I’m catching up on the Alan Davies “It’s Up For Grabs Now” football podcast, which is awesome (especially the Alan Davies impersonation of Arsene Wenger – priceless) but sadly this is last week’s episode and features Alan’s list of the 6 players we need to stay fit all season if we want to have a chance at winning the league… including Robin Van Persie, sob! If only our players were not so fragile.

Brilliant writing day, with various people turning up to Nano with me – I ticked along with a reasonably respectable word count but things just took off plotwise just as my last guest left and I ended up 800 words over today’s goal, the most ahead I have been all months! Ah, angst, don’t you love it? Also I ended up accidentally poisoning someone which was most definitely not planned. Oops.

I only stopped writing because a certain little madam woke up, and I have still not figured out how to type and breastfeed at the same time (this is a lie, actually, it’s just a personal choice to not make her feel more neglected than is obviously inevitable)

Despite the temptation to do nothing but chat all the time I am loving this writing with other people thing. Makes me feel more like this is a real job and not just this random typing hobby.

Thanks everyone who replied to the podcast post on LJ, I am downloading heaps of stuff right now.

Some time ago, round about the time that LJ feeds stopped working for a week with no explanation, I switched to a Bloglines account for my non-LJ reading. [info] girliejones complained at the time that she wouldn’t be able to see what I was reading.
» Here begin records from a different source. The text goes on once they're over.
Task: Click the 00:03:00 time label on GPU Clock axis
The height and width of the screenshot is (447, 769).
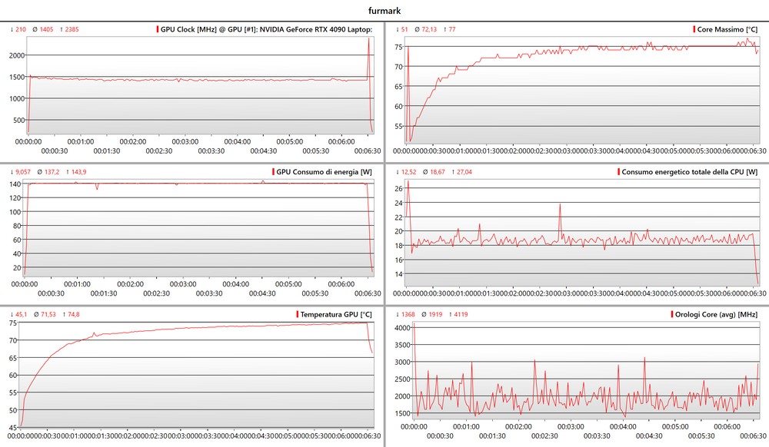Action: (185, 141)
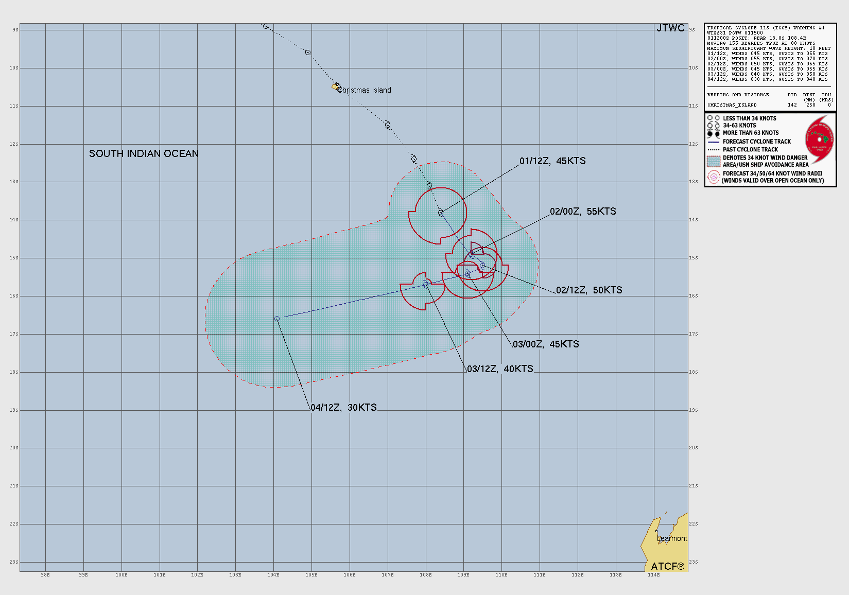Screen dimensions: 849x595
Task: Click the blue forecast cyclone track legend line
Action: point(713,142)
So, here’s some linkage of the best blog entries I’ve read in the last few days:

Justine Larbalestier talks about stereotypes in fiction and how to transcend them, with particular reference to the protagonist of Catherine Gilbert Murdock’s brilliant Dairy Queen trilogy. (I have the third volume on my to read shelf, have been hanging out for it for months and cannot bring myself to pick it up, I think because I’m so sad this is the last one).

And if that interests you, check out Kaia Landelius reviewing the first volume of that series, over at Jumbled Words.

Jonathan Strahan starts blogging at Tor with a post about the editor’s responsibility to stretch beyond his own instant responses to fiction, and consider the wider audience. With bonus shout out to the Last Short Story crew, which includes your truly.

(speaking of Last Short Story, I should be whiling away this last hour of the afternoon catching up on the end of my reading but as you can see, I’m not, sometimes I even procrastinate my procrastination…)

Laurell K Hamilton posts with astonishing honesty about the breakdown of her first marriage and the relationship between that marriage and her Merry Gentry books (note – spoilers for Book 10 apparently though I have to say it wasn’t a thing that surprised me and I’ve only read the first 3 or so)

Sarah Rees Brennan reviews some of her recent romance reads – and makes them sound awesome, I have to say!

Agent Kristin covers the Harlequin e-publishing/self-publishing/vanity press announcements, and then reports on the angry response, culminating in a RWA-Harlequin smackdown.

Still on romance, Jessica at Romancing the Blog discusses the at times uncomfortable relationship between romance fiction, feminists and the cosmetics industry.

Finally, in the single link not relating to writing or editing, Laurie at Body Impolitic on blackface in fashion.